Activities:
[a] List every word ending in "-ly" in the passage about the Vulcan Salute and fan fiction, in the order it appears.
[b] Answer these from the passage about the Vulcan Salute and fan fiction, giving each answer on its own line marked like its question.
(i) Where did the writer read about how hard the Vulcan Salute is to do?
(ii) What did many actors have to do before being filmed?
(iii) What has the writer been reading lately?
[c] Write the next few sentences of the first-person passage about the Vulcan Salute and writing fan fiction, starting after its final sentence.

Text:
= Beginning of Section =

I am human, after all, I like to have something that is (even just minutely) sought after. Like my ability to do the Vulcan Salute first time trying. I didn't actually realise that it could be so hard for others to do it. I just did it, went on my merry way, and forgot all about it until I read up in a Star Trek article on-line that the Vulcan Salute was so difficult to do on the spot that many actors had to arrange their hands before being filmed. I...thought it was funny.
What? Can't I find something like that funny to boost my ego? It's pretty bruised right now, you know. I've been reading quite a number of fantastically written fan fictions and I'm wondering if I'll ever reach that level of skill in my writing. I mean, I'm fairly certain that I am above average but I am not completely certain. It would be nice to have proof.

= End of Section =

Record excerpts:
= Beginning of Section =

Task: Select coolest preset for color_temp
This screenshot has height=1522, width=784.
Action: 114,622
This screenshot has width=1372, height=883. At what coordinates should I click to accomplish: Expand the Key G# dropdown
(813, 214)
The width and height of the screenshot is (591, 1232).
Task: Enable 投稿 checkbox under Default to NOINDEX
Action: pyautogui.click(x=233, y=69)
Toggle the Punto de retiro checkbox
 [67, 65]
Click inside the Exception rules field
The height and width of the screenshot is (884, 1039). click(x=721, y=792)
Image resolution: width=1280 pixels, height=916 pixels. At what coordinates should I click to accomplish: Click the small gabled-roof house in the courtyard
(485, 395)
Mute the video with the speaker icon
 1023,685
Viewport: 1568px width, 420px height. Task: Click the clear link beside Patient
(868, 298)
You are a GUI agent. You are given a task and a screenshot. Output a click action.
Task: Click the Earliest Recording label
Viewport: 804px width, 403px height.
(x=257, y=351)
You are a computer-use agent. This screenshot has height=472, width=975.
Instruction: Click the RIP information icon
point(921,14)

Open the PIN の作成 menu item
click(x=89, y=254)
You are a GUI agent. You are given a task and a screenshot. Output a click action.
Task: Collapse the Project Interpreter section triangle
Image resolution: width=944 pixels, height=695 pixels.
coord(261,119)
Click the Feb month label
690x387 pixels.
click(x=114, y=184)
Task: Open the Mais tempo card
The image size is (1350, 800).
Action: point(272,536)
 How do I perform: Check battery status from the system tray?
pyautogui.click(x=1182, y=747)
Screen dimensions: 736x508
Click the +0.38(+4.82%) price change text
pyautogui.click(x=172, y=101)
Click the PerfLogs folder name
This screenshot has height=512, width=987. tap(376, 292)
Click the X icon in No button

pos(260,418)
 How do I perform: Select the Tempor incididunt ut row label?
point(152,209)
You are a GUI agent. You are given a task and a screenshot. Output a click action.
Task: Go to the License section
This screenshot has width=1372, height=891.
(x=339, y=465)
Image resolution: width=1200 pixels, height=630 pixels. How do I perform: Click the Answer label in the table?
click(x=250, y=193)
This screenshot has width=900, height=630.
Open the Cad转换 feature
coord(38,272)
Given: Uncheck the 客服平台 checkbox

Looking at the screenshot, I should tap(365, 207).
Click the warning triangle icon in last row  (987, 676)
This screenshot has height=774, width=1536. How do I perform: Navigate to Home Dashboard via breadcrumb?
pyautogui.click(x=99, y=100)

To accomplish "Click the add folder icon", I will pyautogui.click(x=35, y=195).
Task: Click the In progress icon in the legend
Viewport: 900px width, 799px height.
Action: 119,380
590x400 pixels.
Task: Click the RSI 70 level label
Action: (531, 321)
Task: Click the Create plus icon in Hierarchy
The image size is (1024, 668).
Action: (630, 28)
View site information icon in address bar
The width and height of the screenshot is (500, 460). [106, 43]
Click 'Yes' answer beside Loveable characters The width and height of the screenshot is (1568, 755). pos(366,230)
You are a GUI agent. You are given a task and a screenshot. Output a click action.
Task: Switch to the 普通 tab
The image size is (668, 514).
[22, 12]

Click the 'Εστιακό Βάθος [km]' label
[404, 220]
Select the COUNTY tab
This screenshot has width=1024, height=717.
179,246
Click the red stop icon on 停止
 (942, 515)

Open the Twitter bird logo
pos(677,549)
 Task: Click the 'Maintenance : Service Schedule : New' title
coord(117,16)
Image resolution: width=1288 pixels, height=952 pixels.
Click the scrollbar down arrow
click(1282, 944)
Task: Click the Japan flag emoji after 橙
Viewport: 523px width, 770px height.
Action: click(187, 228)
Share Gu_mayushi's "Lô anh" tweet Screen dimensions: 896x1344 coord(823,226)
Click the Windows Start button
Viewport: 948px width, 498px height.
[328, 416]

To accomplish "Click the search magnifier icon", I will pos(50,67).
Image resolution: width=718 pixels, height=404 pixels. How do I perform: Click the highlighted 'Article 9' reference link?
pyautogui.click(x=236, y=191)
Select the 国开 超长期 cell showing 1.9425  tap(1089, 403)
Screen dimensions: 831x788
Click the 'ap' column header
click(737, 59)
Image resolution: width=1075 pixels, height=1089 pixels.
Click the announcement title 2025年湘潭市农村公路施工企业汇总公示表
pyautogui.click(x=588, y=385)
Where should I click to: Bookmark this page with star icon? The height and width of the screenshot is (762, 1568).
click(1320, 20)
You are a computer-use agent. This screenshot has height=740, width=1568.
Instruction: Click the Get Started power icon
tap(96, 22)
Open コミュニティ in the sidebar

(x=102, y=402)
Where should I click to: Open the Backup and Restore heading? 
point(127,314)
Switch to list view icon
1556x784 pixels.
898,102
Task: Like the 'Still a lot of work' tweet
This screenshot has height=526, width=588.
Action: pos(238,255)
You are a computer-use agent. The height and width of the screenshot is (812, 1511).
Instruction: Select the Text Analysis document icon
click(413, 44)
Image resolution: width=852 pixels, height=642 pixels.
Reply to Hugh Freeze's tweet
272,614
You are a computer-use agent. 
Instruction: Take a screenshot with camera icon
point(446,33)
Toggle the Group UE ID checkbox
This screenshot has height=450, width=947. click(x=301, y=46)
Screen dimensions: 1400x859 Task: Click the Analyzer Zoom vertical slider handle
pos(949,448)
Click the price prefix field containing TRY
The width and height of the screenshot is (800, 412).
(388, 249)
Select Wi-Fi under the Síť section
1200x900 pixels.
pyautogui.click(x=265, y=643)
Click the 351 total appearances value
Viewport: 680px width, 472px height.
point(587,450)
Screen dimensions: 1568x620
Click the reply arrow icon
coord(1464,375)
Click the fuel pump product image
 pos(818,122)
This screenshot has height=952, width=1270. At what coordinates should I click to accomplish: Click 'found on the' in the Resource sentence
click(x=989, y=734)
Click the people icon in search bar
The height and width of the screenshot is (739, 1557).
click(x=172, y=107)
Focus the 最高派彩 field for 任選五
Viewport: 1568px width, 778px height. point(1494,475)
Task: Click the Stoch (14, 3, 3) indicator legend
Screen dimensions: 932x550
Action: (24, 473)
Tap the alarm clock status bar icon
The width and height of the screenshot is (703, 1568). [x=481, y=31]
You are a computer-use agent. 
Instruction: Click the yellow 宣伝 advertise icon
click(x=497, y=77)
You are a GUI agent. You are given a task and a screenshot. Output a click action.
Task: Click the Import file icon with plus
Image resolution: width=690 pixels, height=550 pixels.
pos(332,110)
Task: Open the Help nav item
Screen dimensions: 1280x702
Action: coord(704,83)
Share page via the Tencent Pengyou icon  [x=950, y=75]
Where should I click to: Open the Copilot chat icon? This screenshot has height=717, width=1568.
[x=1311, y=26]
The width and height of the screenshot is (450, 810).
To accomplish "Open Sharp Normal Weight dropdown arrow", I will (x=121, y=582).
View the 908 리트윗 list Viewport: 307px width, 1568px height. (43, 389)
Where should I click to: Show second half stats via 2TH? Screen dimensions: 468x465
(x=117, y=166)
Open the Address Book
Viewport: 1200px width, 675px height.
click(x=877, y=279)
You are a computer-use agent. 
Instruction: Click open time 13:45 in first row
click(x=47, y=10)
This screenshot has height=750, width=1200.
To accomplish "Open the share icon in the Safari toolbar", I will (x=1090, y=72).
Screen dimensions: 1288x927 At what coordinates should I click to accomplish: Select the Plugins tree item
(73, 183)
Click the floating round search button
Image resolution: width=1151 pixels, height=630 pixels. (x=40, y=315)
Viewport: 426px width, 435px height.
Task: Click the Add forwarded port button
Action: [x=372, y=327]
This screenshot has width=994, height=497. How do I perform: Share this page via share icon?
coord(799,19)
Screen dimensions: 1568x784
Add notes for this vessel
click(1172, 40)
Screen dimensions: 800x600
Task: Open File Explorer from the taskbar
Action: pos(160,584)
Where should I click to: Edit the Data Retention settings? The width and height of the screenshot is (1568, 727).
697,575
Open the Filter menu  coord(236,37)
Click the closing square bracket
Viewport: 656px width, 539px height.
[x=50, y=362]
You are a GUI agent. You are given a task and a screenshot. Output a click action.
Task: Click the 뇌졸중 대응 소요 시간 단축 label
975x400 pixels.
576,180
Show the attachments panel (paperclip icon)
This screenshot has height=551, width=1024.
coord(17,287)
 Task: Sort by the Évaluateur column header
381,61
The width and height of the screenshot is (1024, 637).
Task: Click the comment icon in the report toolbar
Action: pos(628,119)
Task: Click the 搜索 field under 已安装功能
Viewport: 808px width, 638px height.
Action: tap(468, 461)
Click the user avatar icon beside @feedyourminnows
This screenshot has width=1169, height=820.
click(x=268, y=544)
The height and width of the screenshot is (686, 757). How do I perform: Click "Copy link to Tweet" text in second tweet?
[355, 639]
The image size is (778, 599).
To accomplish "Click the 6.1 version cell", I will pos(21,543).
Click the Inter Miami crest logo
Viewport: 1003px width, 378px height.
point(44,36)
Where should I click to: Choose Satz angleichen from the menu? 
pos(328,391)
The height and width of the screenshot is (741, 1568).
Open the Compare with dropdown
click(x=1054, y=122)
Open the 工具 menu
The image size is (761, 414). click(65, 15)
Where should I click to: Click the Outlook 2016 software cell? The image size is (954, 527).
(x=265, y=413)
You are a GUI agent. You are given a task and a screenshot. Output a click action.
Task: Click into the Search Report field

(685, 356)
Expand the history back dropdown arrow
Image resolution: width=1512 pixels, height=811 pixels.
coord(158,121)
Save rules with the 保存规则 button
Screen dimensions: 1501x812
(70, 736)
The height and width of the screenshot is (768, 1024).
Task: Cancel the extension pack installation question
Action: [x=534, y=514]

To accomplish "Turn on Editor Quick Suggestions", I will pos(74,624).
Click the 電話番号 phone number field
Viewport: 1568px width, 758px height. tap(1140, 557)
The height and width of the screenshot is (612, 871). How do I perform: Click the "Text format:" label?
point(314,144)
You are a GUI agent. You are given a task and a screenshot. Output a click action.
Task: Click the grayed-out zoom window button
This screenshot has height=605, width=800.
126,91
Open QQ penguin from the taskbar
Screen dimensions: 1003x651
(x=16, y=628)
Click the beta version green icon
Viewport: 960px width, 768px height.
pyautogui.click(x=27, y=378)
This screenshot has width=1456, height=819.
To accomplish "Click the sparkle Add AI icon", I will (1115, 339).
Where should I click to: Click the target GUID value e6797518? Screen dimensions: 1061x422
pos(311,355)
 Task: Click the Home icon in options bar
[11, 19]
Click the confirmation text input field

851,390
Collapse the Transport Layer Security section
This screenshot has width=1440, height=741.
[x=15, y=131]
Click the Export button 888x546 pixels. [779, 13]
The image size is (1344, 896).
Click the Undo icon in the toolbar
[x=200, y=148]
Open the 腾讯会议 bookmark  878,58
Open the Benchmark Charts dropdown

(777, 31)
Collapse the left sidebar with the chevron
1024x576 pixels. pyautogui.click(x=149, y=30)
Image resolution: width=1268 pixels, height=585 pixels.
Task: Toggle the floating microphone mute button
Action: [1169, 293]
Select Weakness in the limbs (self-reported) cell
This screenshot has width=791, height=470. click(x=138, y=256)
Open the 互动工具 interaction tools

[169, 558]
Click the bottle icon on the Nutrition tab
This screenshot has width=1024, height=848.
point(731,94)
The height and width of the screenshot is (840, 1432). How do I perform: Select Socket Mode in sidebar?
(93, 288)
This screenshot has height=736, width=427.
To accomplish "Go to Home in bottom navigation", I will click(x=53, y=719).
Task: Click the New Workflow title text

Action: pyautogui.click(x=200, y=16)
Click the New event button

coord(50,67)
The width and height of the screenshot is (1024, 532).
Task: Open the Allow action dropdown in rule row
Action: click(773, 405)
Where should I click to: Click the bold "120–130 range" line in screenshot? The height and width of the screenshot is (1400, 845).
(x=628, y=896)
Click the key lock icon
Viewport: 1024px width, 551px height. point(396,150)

= End of Section =

List of answers:
[a] minutely, actually, fantastically, fairly, completely

[b]
(i) In a Star Trek article online.
(ii) Arrange their hands.
(iii) Quite a number of fantastically written fan fictions.

[c]
And now you must be wondering why I'm being envious of writing skills instead of artistic prowess. I must admit that I enter a lull stage during the holidays. I don't tend to draw quite as much when I'm sitting in front of a computer and have an entire world (of fan fictions) to explore out there via the Internet. I'm just a little fickle-minded about my interests like that. I haven't painted anything digitally in months. I'm kinda itching to do something, but I don't know what, and I don't know if my abilities will be able to help me carry it through to completion. I tend to abandon projects halfway if I do not have adequate motivation to sustain my interest.
No, wanting to paint for the sake of painting is not interest enough. I should probably have something like...a project to finish to make me rush to finish something. I need a healthy dose of urgency to get anything done, I guess. I don't like pressure, but sometimes I think I need it.
Well, I do have a book cover to paint, but I'm not quite sure when my commissioner needs it done by...
If anyone wishes for an update about my trip to the US (specifically the states of California and Nevada), you'll have to ask me personally. I haven't typed a ridiculously long blog post in ages and my fingers need time to break in to the habit again. Ugh, my knuckles are kind of punishing me right now.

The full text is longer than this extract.